[start]

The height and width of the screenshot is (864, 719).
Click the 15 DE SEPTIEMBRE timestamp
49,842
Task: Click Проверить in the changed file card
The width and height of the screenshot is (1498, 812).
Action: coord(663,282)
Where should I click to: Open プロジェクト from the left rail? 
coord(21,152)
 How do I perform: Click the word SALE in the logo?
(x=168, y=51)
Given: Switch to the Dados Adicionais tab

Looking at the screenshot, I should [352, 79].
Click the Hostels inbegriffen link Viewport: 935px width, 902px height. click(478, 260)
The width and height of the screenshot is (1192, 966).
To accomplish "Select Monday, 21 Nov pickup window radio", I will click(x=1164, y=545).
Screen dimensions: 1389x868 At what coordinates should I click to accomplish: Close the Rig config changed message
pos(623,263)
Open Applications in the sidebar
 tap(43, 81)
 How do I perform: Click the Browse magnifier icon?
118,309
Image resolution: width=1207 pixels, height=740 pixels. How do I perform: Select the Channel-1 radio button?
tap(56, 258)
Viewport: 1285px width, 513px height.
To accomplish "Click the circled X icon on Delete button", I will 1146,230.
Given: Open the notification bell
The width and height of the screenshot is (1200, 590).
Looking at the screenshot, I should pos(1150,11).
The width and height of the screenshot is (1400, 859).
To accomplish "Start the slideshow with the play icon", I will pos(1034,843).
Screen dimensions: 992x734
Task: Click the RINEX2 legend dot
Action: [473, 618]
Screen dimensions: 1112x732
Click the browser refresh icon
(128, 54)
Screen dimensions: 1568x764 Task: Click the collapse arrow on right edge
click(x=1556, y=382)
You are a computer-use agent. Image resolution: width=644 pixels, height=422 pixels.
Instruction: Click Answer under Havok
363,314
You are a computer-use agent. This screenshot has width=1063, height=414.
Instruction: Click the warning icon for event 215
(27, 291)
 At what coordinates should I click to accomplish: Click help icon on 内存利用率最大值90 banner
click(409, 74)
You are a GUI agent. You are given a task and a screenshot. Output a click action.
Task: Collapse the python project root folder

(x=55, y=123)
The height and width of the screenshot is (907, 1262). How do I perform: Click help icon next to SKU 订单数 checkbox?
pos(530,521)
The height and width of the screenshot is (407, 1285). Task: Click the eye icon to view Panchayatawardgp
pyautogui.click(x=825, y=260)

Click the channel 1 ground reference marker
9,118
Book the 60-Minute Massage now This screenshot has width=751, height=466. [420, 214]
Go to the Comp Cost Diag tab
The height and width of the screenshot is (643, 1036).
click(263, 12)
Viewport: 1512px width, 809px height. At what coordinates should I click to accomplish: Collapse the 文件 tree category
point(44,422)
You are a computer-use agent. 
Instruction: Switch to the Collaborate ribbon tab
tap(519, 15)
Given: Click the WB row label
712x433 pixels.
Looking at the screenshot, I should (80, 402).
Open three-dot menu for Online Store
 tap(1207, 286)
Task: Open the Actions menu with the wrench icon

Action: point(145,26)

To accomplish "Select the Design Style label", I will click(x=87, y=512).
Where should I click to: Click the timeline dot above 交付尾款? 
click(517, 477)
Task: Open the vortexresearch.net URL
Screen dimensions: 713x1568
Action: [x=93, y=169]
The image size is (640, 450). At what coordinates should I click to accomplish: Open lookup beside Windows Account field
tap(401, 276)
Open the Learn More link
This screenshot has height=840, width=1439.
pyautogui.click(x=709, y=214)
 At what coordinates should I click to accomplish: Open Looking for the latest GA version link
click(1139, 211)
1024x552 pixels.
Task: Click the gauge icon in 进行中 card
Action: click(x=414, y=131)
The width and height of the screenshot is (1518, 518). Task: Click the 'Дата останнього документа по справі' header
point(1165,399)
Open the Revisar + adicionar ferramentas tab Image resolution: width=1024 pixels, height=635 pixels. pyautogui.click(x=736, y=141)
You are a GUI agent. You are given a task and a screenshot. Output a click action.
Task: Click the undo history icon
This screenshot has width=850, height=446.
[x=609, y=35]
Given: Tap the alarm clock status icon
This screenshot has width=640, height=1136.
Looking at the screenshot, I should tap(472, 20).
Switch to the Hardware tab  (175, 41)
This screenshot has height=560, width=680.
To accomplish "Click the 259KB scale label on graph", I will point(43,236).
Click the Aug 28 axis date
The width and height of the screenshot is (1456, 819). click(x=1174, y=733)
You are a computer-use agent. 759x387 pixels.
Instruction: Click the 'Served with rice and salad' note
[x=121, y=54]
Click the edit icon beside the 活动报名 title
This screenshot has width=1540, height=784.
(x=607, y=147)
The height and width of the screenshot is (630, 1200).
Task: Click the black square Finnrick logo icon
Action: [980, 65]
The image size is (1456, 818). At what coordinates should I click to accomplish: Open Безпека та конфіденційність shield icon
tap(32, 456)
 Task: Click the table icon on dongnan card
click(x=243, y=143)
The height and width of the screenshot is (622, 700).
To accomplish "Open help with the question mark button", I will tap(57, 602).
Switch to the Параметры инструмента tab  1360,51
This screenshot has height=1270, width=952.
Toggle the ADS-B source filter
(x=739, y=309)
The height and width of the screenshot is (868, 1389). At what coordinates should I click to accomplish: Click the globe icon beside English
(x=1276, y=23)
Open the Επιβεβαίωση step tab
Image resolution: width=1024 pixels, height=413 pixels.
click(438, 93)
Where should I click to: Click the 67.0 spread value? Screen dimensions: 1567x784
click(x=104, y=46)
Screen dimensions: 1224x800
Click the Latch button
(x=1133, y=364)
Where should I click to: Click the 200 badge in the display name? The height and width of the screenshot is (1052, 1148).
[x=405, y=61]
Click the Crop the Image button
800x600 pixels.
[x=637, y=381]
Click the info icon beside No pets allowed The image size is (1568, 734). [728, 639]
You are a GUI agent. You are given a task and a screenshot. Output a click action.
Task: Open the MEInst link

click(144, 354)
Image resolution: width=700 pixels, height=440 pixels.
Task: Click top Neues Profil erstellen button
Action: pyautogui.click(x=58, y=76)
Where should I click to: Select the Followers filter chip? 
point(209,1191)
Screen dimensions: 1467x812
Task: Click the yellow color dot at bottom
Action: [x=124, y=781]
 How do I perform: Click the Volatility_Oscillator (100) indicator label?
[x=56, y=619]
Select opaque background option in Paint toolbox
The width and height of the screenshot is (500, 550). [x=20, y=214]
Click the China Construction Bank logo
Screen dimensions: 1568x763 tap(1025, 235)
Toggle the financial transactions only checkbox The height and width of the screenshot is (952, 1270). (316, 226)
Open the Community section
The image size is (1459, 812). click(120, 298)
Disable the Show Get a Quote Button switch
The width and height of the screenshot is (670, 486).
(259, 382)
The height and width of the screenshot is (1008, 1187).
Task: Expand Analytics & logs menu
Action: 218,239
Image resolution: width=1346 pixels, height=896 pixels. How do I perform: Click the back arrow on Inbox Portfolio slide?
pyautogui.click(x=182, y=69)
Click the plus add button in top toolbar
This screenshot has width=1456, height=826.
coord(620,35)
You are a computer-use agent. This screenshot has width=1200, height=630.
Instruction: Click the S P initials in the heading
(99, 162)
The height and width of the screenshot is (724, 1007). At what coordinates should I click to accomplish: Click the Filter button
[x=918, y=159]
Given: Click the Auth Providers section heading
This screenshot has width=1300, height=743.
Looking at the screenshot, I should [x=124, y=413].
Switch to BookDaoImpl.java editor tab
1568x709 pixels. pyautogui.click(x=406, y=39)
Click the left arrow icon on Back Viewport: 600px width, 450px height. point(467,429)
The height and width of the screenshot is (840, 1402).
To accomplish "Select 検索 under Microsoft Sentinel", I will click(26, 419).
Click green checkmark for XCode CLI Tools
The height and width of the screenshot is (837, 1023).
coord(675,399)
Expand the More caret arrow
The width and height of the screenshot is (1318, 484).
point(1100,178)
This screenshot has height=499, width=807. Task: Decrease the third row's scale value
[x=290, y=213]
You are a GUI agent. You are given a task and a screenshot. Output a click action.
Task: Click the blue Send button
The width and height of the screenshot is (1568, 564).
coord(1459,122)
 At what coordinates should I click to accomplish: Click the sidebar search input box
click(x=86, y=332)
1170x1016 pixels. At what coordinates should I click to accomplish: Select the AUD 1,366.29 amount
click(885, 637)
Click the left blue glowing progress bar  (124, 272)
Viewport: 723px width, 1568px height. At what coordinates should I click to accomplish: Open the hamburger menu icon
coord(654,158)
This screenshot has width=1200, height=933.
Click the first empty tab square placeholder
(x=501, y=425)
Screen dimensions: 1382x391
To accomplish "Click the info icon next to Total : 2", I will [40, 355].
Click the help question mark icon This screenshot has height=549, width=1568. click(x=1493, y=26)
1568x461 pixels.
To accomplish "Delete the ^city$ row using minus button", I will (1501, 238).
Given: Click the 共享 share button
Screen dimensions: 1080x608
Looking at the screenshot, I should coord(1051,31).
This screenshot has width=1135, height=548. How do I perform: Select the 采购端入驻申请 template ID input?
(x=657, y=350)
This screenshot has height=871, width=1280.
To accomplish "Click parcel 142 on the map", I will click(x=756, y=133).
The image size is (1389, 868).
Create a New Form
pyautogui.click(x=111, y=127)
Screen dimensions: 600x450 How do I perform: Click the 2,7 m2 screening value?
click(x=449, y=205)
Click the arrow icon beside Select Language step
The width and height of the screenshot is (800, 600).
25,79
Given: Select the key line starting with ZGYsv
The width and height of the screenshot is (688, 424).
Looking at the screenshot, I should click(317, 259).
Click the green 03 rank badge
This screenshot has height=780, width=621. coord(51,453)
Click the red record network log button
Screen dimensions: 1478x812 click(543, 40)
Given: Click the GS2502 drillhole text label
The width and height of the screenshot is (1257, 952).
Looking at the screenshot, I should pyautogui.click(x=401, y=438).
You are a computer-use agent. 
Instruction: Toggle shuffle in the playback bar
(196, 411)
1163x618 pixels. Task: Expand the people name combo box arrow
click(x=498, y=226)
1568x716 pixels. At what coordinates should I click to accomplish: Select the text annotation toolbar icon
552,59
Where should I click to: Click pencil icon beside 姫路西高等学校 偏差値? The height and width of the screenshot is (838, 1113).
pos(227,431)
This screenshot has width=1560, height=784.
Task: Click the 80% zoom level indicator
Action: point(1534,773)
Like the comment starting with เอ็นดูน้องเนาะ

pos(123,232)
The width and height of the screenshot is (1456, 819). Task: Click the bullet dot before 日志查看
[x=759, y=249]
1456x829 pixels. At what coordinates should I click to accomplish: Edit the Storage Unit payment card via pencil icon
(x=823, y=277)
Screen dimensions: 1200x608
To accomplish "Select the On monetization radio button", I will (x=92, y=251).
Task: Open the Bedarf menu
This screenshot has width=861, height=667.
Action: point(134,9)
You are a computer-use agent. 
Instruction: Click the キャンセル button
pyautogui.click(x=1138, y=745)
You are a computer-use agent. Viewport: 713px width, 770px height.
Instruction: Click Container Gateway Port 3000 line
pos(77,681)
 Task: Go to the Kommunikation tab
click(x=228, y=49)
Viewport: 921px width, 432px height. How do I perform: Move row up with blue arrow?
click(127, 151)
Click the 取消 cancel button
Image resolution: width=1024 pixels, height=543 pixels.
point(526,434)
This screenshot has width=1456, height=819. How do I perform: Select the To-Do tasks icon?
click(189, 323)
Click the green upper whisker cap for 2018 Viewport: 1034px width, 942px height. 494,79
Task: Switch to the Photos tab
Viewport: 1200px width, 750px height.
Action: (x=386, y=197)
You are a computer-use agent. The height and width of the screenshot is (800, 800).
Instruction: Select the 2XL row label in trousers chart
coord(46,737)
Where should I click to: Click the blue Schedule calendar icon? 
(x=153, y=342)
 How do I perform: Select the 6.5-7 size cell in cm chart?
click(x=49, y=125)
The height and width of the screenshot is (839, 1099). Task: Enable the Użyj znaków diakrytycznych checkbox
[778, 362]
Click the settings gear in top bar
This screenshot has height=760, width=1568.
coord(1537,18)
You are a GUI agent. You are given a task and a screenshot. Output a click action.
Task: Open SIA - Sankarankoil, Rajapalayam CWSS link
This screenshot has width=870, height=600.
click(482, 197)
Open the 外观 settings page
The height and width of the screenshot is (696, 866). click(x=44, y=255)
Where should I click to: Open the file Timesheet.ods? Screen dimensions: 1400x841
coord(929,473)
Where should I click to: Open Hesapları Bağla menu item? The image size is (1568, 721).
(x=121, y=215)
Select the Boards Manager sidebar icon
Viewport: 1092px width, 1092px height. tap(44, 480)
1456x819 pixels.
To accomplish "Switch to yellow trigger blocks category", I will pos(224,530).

[end]

• Work to do:
Copy the records word for word, from the first line through the line that contains "Click the Hostels".

• Full response:
The height and width of the screenshot is (864, 719).
Click the 15 DE SEPTIEMBRE timestamp
49,842
Task: Click Проверить in the changed file card
The width and height of the screenshot is (1498, 812).
Action: coord(663,282)
Where should I click to: Open プロジェクト from the left rail? 
coord(21,152)
 How do I perform: Click the word SALE in the logo?
(x=168, y=51)
Given: Switch to the Dados Adicionais tab

Looking at the screenshot, I should [352, 79].
Click the Hostels inbegriffen link Viewport: 935px width, 902px height. click(478, 260)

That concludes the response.